Thank you, Hillary.

Dear Hillary,

I am not a morning person, but I bounded out of bed at 6 AM on Tuesday, filled with excitement and pride at the thought of finally casting my vote for you — the most supremely qualified candidate I have ever been alive to see, who by chance also happened to be a woman. After months of phone banking, fundraising, networking, Facebook posting, and door-knocking — and also quiet conversations with friends who were genuinely undecided — I didn’t just know that I was ready for you to be our President; I was convinced the country was too.

By Tuesday night, I had discovered the limits of waterproof mascara, crying unfettered, ugly tears in a DC bar, comforted only by the fact that I was surrounded by friends who had worked equally hard to see you elected. There weren’t enough whiskey shots in that bar to numb the visceral fear, pain, and sadness we all felt (I know this because we tried the approach, unsuccessfully).

In the weeks and months ahead, I promise to devote myself with renewed energy and passion to “doing all the good you can, by all the means you can, in all the ways you can, in all the places you can, at all the times you can, to all the people you can” — just as you implored us. I will go back to my day job in global development with new dedication to the causes that you have championed your entire life: gender equality, women’s rights, and fighting for an AIDS-free generation. As much as it might make for uncomfortable conversations, I will talk to my relatives who cast their votes for your opponent. I will work even harder to listen to their perspectives, while also pushing them to speak out against the horrifically hateful rhetoric that their candidate frequently espoused or encouraged throughout this campaign.

I will remind myself every day that just by virtue of being white and educated, I hold an extremely privileged position in this country. I will do all that I can to use that privilege to fight for those on the margins, who woke up on Wednesday even more scared — and with good reason — for their jobs, their safety, their freedoms, their partners, and their families. I will spend more time volunteering in my community for programs I love like Girls on the Run, which teaches young girls that they are strong and powerful and worthy of aspiring to their biggest dreams — even President of the United States. In the next election, I will work even harder to support progressive candidates — male and female — who like you champion the values of inclusivity and tolerance.

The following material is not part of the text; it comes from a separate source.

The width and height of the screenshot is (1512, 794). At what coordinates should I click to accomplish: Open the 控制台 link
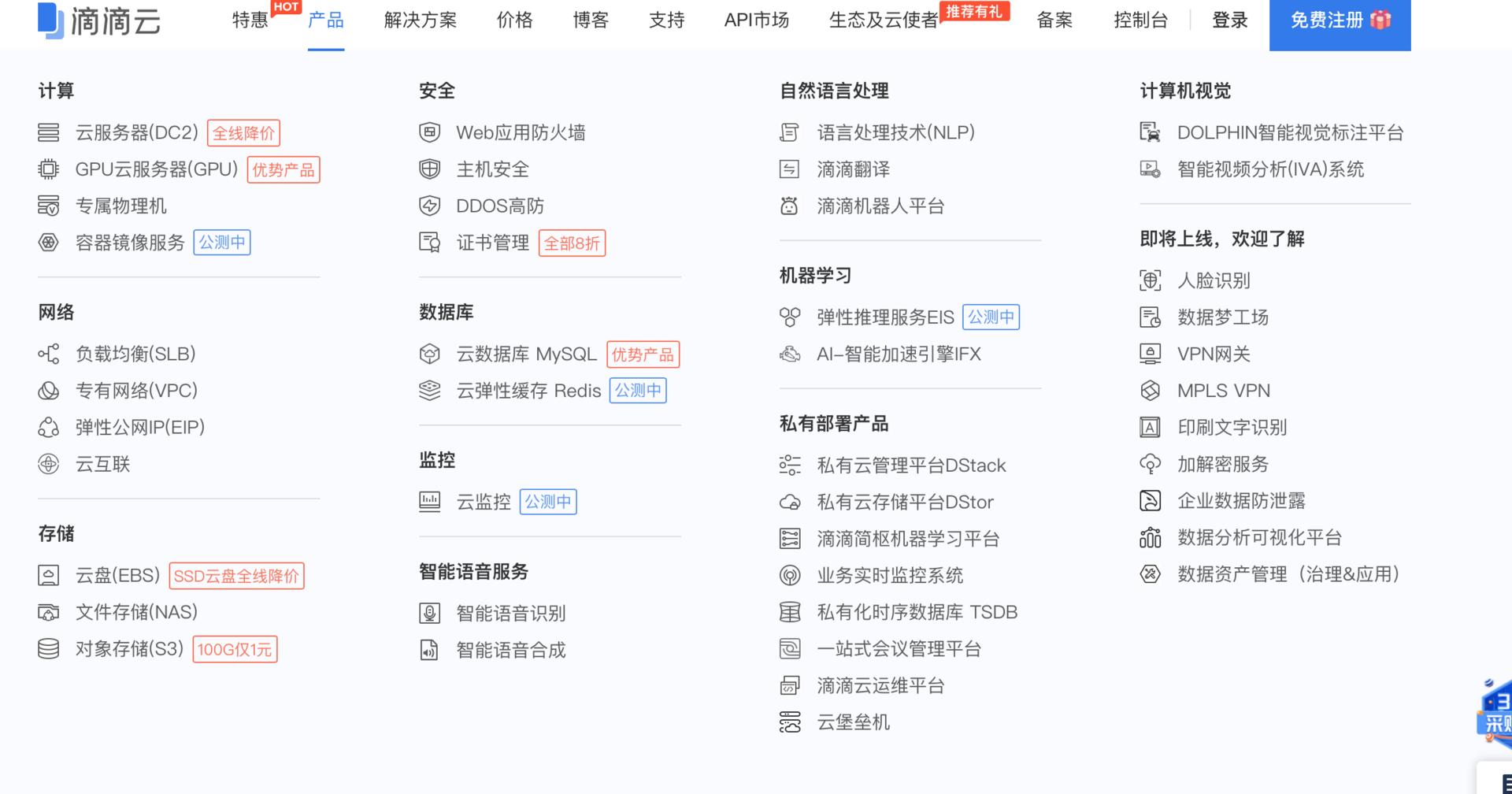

But today, I want to pause and simply say thank you. There is a reason they call what you do “public service”; you have embodied the unwavering spirit of servitude for decades, even when large swaths of our country have not rewarded you for it. Thank you for being a wonk and sweating the details. To those of us who work in policy, your defense of the details and of building policy proposals that can actually work in practice is an essential part of your appeal. Thank you for paving the way for women in leadership, not just in politics but in any career. The misogyny that I have seen in my own workplaces — sometimes overt, but more often subtle or unconscious — tells me that we still have so much work to do, but I know that the fights my peers and I wage today are infinitely smoother and easier than what you have already endured on our behalf, and we stand so proudly on your shoulders. Thank you for your courage, your dedication to those around you, your willingness to reach across the aisle, and your willingness to fight for those you have never met.

Yesterday, I admittedly did not go to work, feeling literally and metaphorically hung over from election night. But then I turned on the TV and there you were, resplendent in your suffragette purple, speaking with unwavering dignity, grace, and poise in an unimaginably difficult moment in your life. I started to text a friend, “I don’t know how she does it,” but then I erased the message, because of course it was how you did it. It was so perfectly in keeping with how you’ve led and acted your entire life.

The next few years are going to be difficult and painful, no doubt. There’s a part of me that just wants to wallow a little longer. But if we all can muster even one-tenth of what you showed on Wednesday, I know that we can still move this country forward. If nothing else, I hope we can make you proud.